Don’t get the impression that Buck is retiring. She’s 77, still going strong and vows, “They’ll have to carry me out of here.”
Patients, nurses, doctors and office workers at the center wouldn’t let her go anyway, they said. They just decided it was time to celebrate someone office administrator Monica Pyle called “the fabric of this office.”

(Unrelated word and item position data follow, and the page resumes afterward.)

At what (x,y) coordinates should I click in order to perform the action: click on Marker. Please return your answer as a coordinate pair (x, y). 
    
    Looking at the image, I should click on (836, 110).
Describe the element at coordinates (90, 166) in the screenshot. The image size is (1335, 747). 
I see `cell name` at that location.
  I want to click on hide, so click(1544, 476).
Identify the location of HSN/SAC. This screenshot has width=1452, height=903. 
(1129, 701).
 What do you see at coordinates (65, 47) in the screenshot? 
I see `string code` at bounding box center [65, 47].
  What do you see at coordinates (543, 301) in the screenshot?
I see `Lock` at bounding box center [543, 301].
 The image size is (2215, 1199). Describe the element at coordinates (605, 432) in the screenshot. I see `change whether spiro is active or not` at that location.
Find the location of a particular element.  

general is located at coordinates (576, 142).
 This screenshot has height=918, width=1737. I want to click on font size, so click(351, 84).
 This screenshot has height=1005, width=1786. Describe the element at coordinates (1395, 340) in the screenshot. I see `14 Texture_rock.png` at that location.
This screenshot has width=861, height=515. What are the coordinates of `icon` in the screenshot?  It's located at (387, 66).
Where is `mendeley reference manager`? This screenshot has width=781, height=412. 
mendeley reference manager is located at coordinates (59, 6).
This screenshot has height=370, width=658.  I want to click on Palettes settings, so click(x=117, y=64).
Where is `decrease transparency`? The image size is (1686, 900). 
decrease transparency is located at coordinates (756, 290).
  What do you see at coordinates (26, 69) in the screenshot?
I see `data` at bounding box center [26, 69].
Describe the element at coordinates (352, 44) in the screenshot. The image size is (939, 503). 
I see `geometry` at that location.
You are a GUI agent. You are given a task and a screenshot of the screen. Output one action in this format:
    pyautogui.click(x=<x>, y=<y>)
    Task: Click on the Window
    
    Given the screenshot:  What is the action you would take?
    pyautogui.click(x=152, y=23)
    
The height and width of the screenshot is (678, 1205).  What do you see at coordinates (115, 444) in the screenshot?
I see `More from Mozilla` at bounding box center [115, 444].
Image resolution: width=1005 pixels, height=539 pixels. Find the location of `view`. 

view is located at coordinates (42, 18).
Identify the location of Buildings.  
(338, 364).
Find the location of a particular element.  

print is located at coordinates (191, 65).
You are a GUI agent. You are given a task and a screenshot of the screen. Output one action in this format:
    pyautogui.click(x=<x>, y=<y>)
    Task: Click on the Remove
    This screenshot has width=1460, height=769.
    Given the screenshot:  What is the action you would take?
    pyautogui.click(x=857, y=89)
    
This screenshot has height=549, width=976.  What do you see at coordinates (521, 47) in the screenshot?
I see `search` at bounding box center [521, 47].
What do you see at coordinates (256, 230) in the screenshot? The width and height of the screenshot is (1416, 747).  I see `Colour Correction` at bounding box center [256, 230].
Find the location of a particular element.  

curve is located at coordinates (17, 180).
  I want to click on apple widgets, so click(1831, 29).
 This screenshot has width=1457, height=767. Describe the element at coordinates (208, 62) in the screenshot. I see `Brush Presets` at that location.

That’s no snow job, either. Pyle and other office personnel credit Buck for her compassion for the patients she counsels, her efficiency in keeping the surgical schedule organized, and her dynamic personality that they said energizes everyone at the center.
“Nothing’s too much trouble for Faith. She knows how to make things happen,” said Dr. Lester Ruppersberger, an OB/ dvN specialist at the center.
Watching Buck in action is like trying to keep up with a fast-forward video. She answers the phone, reviews charts, confers with other office professionals, and reassures women who are facing surgery. She gives her patients her direct number so they can call with any questions.
“These women are nervous and they don’t know what questions to ask. I know what information they need and I want to make sure they have it,” she said.
A testament to her commitment to patients is embodied in a letter she received from a terminally ill woman. Diagnosed with metastatic cancer, she relied on Buck to arrange an appointment for a second opinion in Philadelphia, but the results of the second round of tests were as devastating as the first. A few months later, Buck received a letter from this patient, thanking her for all her help.
“With all she’s gone through, this woman took the time to write me a beautiful letter to thank me for my help,” Buck said. “That’s part of what my work is about: helping any way I can.”
There are happier circumstances that balance the daily routine. Babies are born, sick women are healed by caring hands and the latest in medical and surgical technology, and people like Buck radiate confidence and caring to each and every patient, said coworker and sidekick in the surgical scheduling office, Maureen Strange.
“She’s (Buck) been known to take people to appointments, drop medicine off at the door, go to people’s homes to get necessary papers signed. She’s been a friend and a mother figure to me and others in the office. We just work together so well, and she is so good for the patients,” said Strange, who’s shared the job with Buck for the past 37 years.
Buck is a Bristol Borough resident who graduated from Bensalem High School in 1954 and later attended nursing school at Lankenau Medical Center. She’s the mother of four grown children “that I love,” and nine grandchildren “I really, really love,” she said with a chuckle.
After obtaining her nursing license, she worked in the labor and delivery department of the former Delaware salley Hospital in Bristol Borough. In 1963, she was asked by two OB/dvN doctors, Drs. Fliegelman and Lubin, to become their office manager. The doctors, now deceased, had opened a practice in the Stonybrook section of Levittown.
In that capacity, Buck became involved in a mission close to her heart: assisting in adoptions. She cared for both the mothers and the adoptive parents, staying with “my moms” through labor and delivery, then “introducing” the infants to their new families. Many of those “babies” are tipping toward the half-century mark now and Strange said that many stay in touch with Buck. A file in her desk contains letters of gratitude for her love and care.
Some of those “kids” - and some of their children - are still patients of the practice, Strange said.
For decades, Buck has watched doctors and nurses retire. The faces and office locations have changed over the years. The practice recently moved its hospital privileges from Bristol Township to the new Capitol Health Medical Center in Hopewell. But Buck remains the center - the heart, coworkers said - of all that’s transpired.
Dr. Neil Bluebond summed up what he believes are Buck’s main contributions to the profession:
“She can speak with anyone, she can gauge their moods, she manages to soothe our patients,” he said.
Honoree Faith Buck, seated, surrounded by colleagues from the Center for Women’s Health. From left, standing, are Marie Martin, Dr. Neil D. Bluebond, DO, Dr. Lester A. Ruppersberger, DO, Maureen Strange and Eileen Bartleson.